17.7.09

Férias Grandes


Só aos nove, dez, anos conheci o novo-riquismo do Algarve. Até lá o Algarve era algo muito, muito, longe, nem seria bem Portugal, muito mais longe e estrangeiro que Espanha, que era logo ali ao lado. Até lá praia era no norte, ali onde ainda hoje os pescadores morrem no mar, o mar gelado, e não me lembro de algum dia ter deixado de tomar banho, a infância que nos protege. A praia eram os meus avós que alugavam uma casa que os pescadores vagavam no Verão, para onde iriam morar os pescadores no Verão? e a família que se mudava toda para lá, o meu avô passava o dia no café sobre a praia, a ler e a escrever, olha lá está o avô com os seus livros no café a ler e a escrever, e a avó e as tias solteiras a tomarem conta da criançada na barraca, na praia. A tia que era um ás do jogo do prego, o creme nívea da lata azul que só por convicção protegia dos raios solares. Havia sempre dias de chuva nos meses de Agosto que lá passávamos, a praia cheia de pulgas da areia e as barracas, unidas pelo panos, nessa altura já tínhamos amigos em toda a vizinhança, transformavam-se em castelos vagamente persas, as toalhas de praia quais tapetes de odaliscas. No resto dos dias era praia de manha à noite, à noite íamos com as tias solteiras ao café. Pelas cinco da tarde chegava a empregada com o açafate do lanche, café com leite em garrafas e muitos pães com queijo ou manteiga ou, delícia das delícias, com pasta, que ainda não era patê, de sardinha de lata.
Apenas uma vez o verão foi diferente, quis o acaso que a minha mãe me mandasse fazer praia com a minha madrinha e as suas irmãs, todas mulheres solteiras e sem filhos e que da infância sabiam pouco.
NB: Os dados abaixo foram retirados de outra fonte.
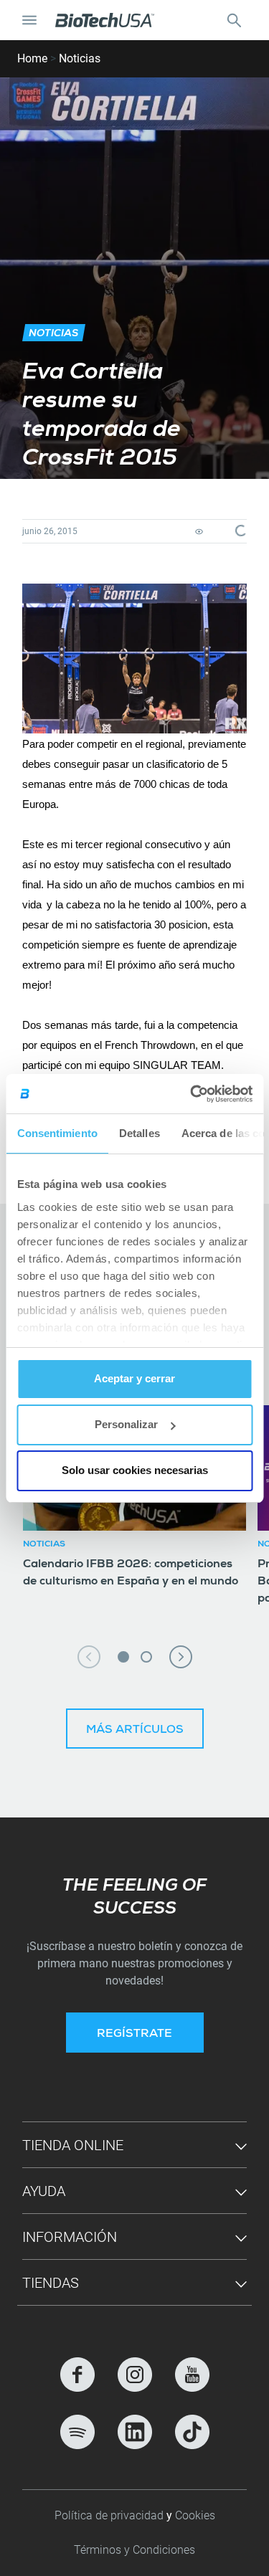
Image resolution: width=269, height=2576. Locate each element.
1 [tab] (123, 1657)
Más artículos (135, 1730)
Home (32, 58)
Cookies (195, 2515)
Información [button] (69, 2236)
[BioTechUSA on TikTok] (192, 2432)
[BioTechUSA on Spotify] (77, 2432)
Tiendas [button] (50, 2282)
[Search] (233, 20)
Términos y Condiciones (134, 2550)
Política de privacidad (110, 2515)
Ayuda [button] (43, 2191)
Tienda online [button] (72, 2145)
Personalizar (126, 1424)
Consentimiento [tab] (56, 1133)
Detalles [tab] (138, 1133)
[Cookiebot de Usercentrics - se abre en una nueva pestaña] (192, 1094)
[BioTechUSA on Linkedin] (135, 2432)
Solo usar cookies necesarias (135, 1470)
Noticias (79, 58)
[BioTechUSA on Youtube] (192, 2374)
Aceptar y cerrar (134, 1378)
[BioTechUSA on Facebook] (77, 2374)
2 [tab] (146, 1657)
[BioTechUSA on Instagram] (135, 2374)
Era uma casa imponente numa das ruas antigas da Póvoa, uma empregada de crista na cabeça que nos servia sopa, prato de peixe, prato de carne fruta e doce numa mesa muito comprida e austera, a criança que era eu em silêncio. O quarto imenso aterrorizava-me as noites, de dia era uma princesa, tive todos os brinquedos de praia, até o moinho de areia, vi todos os filmes da Disney no Cine-Teatro, mas que saudades da liberdade dos meus irmãos.
Este ano volto às praias do norte, ao vento e às manhãs de nevoeiro, ao cheiro a sargaço, as mulheres, de saias arregaçadas a apertarem-lhes as coxas, na apanha do sargaço para adubarem as terras, a tronchuda da Póvoa é do melhor que há. Vou ainda mais para norte, lá onde vive o velho reaccionário. Mas já não é a mesma coisa.